Exercise brief:
Skip the pictures and retype exactly the lines from the one holding "Given: Click the" through the end of the entries.

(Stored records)
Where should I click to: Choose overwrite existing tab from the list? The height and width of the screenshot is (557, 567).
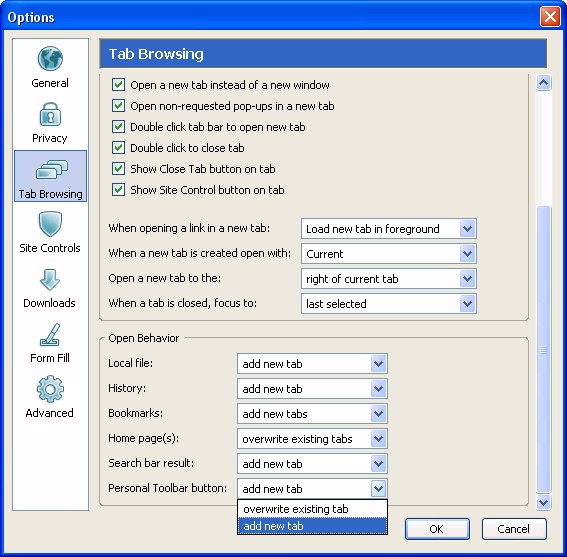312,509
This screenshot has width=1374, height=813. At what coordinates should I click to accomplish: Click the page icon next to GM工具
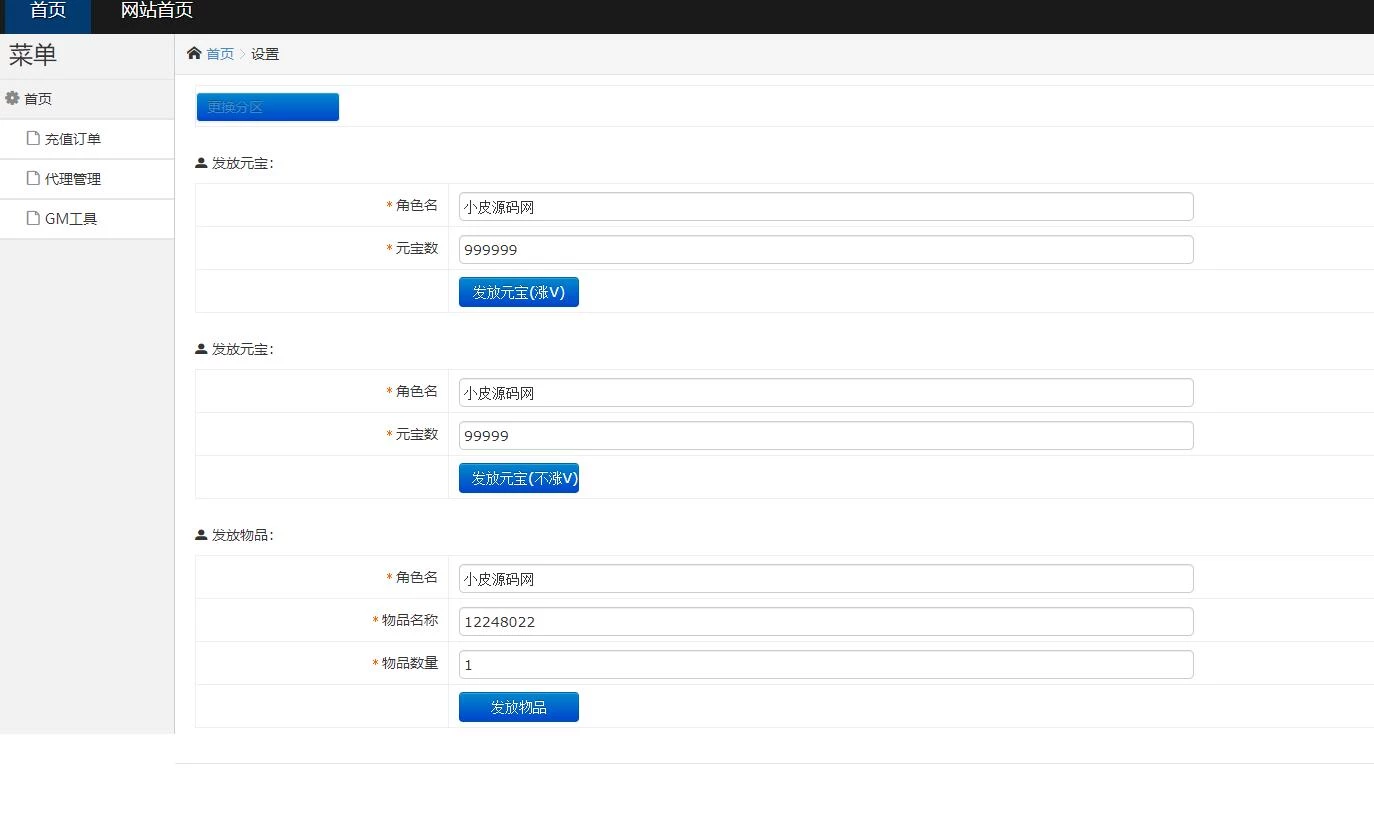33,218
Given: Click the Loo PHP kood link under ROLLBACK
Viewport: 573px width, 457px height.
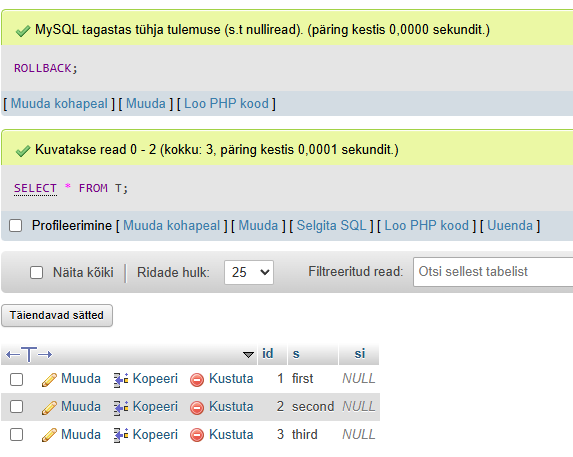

Final answer:
Given: Click the Loo PHP kood link under ROLLBACK
Viewport: 573px width, 457px height.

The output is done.